Ketika ia telah mencium anak terakhir, gadis itu menuju pintu.

“Selamat tidur, anak-anak manis. Bermimpilah yang indah,” kata gadis itu sebelum menutup pintu.

Matahari telah membelakangi jendela yang menghadap timur. Matahari yang semakin condong ke barat memberikan sinar hangat di lorong.

Gadis itu berdiri di samping jendela dan memandang keluar.

“Hari sudah siang. Tak lama lagi matahari akan tenggelam.”

Pangeran menatap gadis itu.

“Bukan maksud saya untuk mengusir Anda, Pangeran. Juga bukan kehendak saya untuk meminta Anda kembali. Waktu terus berjalan.
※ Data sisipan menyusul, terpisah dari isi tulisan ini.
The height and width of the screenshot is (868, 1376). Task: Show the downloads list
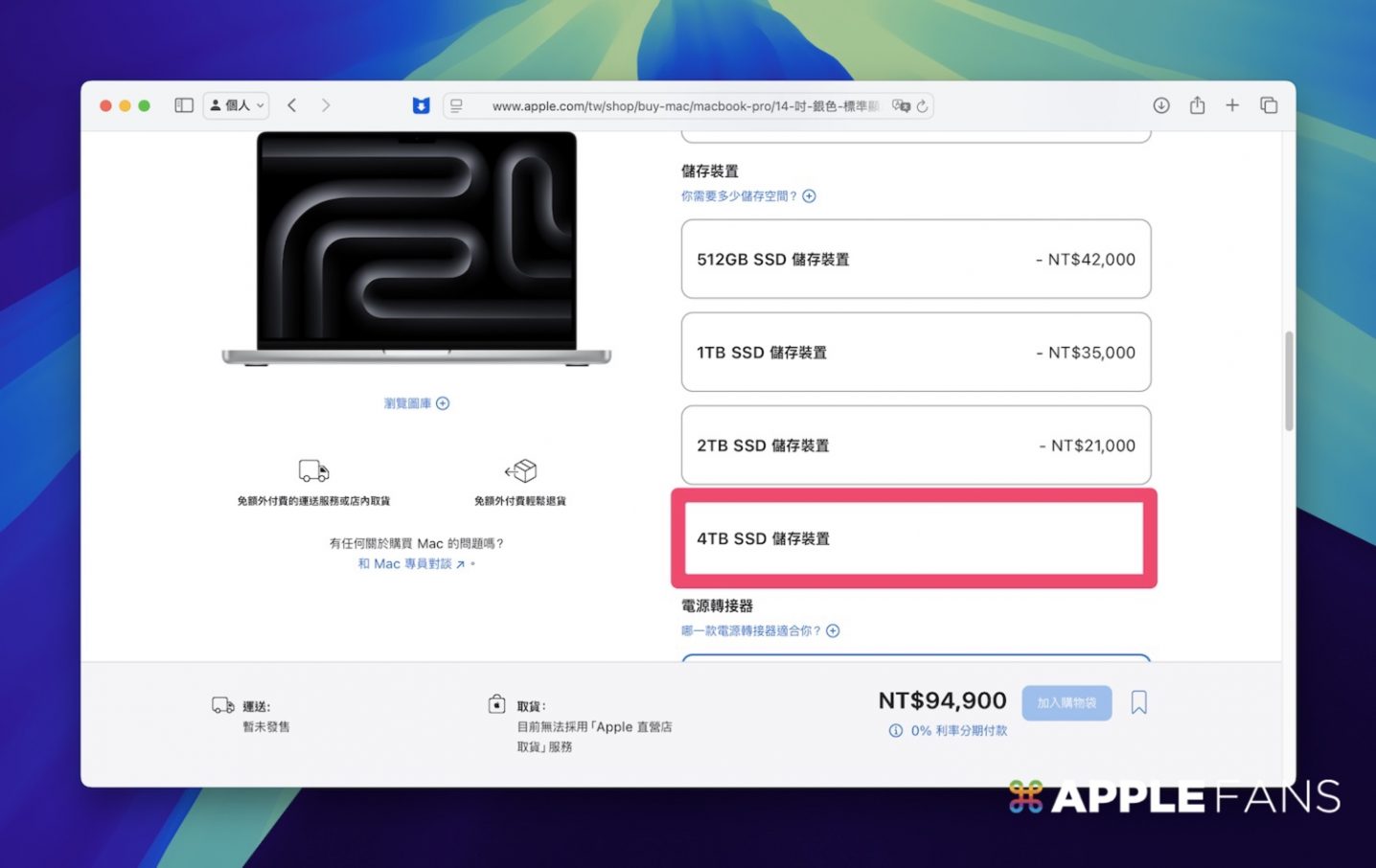point(1160,105)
Kekhawatiran Kepala Pengawal Anda sangat berarti. Bila Anda tidak segera kembali, saya khawatir Anda akan tiba di Schildi setelah langit menjadi gelap.”

“Hal sekecil ini bukan masalah bagi saya. Saya bisa menginap di Xelnyz.”

“Saya juga mempunyai pendapat, Pangeran. Dengan kuda-kuda Anda yang perkasa itu, Anda bisa mencapai Schildi dalam waktu dua jam.”

Pangeran tersenyum senang.

“Jangan membuat Paduka Raja dan Ratu mencemaskan Anda. Saya yakin Anda bisa mengirim prajurit untuk memberitahu Paduka Raja dan Ratu bahwa hari ini Anda tidak akan pulang. Tetapi, alangkah baiknya bila Anda berpamitan dulu pada mereka. Mereka tentu akan lebih lega bila mendengar sendiri dari Anda.”

Gadis itu berjalan ke gereja.

Pangeran mengikuti gadis itu hingga di depan gereja.

Ketika melihat kereta kudanya, Pangeran terkejut. Ia seperti tidak sadar ketika mengikuti langkah-langkah ringan gadis itu.

“Selamat sore, Pangeran,” kata gadis itu dengan senyumnya yang mempesona.

“Engkau tidak akan pergi, bukan?”

“Tidak. Untuk beberapa hari mendatang, saya akan berada di sini,” gadis itu mengatakan dengan tegas.

Pangeran meraih tangan gadis itu dan menciumnya dengan lembut. “Selamat sore, M’lady. Semoga besok kita masih bisa bertemu.”

“Selamat sore, Pangeran. Semoga perjalanan Anda menyenangkan.”

Pangeran menoleh pada gadis itu sebelum menaiki keretanya.

Ketika kereta mulai bergerak, gadis itu melambaikan tangannya. Pangeran melihat gadis itu terus melambaikan tangannya hingga kereta cukup jauh.

Seperti yang ditakutkan gadis itu, langit telah gelap ketika Pangeran memasuki Istana Welyn.

Setelah menginjakkan kaki di halaman Istana yang luas, Pangeran segera menuju kamarnya. Hatinya sangat gembira. Semua beban pikiran yang selama ini memenuhi pikirannya hilang. Malam ini Pangeran akan tidur sangat nyenyak dengan mimpi yang paling indah di dunia.